Q. The patient was a 44-year-old male with a past medical history significant for hypertension, non-insulin-dependent-diabetes, hypercholesterolemia, and a history of heavy smoking (two packs per day for 15 years). He presented to the ER with chest pain and was found to have suffered a myocardial infarction. A cardiac catheterization showed three-vessel coronary artery disease, and he underwent triple coronary artery bypass graft surgery. Two days later he develops septic shock with acute renal and respiratory failure. Two blood cultures were obtained. Chest radiography showed a left lower lobe infiltrate with pleural effusion. A chest tube was placed to drain the effusion. On hospital day 11, pus was noted to be seeping from his sternal wound. A gram stain of the culture and a blood agar culture is shown below.
1. What is the likely organism causing this infection?
2. What is the reaction of the organism on the blood agar plate?

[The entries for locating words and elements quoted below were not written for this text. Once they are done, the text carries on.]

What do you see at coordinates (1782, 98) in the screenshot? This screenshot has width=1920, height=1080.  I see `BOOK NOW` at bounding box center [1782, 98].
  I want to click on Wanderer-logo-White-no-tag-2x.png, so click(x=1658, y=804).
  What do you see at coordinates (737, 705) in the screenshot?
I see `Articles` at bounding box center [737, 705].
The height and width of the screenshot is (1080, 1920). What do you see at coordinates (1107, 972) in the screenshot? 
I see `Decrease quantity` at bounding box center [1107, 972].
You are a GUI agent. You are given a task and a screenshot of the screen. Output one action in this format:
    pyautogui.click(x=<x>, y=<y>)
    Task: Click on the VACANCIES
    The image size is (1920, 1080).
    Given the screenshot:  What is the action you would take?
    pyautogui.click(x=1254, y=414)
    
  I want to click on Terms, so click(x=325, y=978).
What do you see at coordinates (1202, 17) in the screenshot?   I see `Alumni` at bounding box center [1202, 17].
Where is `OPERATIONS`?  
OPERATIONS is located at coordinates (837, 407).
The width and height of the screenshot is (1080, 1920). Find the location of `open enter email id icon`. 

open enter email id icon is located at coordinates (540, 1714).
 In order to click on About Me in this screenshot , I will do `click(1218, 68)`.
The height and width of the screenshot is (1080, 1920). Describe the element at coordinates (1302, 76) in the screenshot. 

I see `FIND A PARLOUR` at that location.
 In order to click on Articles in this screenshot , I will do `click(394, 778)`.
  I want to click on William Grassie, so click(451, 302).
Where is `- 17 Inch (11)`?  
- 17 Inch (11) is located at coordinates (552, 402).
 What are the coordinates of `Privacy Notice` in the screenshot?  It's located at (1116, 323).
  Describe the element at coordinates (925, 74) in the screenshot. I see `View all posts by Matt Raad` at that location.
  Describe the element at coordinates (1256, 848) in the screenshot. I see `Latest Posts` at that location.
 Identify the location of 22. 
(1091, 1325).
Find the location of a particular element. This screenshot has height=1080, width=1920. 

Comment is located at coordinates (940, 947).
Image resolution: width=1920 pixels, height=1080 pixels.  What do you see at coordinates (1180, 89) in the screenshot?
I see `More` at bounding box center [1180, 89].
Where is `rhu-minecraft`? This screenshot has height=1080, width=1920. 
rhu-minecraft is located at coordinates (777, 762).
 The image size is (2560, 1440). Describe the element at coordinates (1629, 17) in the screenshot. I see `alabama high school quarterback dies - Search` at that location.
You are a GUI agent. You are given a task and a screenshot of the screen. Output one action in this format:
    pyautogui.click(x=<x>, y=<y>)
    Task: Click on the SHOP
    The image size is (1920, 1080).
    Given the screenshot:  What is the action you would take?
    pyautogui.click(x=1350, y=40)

3. Is this organism recovered more frequently as a nosocomial pathogen, as a community-acquired pathogen, or at similar rates in both settings? Elucidate your choice.
4. This species of bacterium was found to have infected five other patients in this same hospital unit. All had undergone open heart surgery over 3-week period. What could be done to determine if these patients were infected with the same or different strains of this bacterium? (Remember that biochemical testing would not be able to differentiate between strains of the same organism).
5. If it was determined that the same strain infected all five patients, what steps would you take to prevent further infections from occurring? In your conversation, give details how this organism can be spread.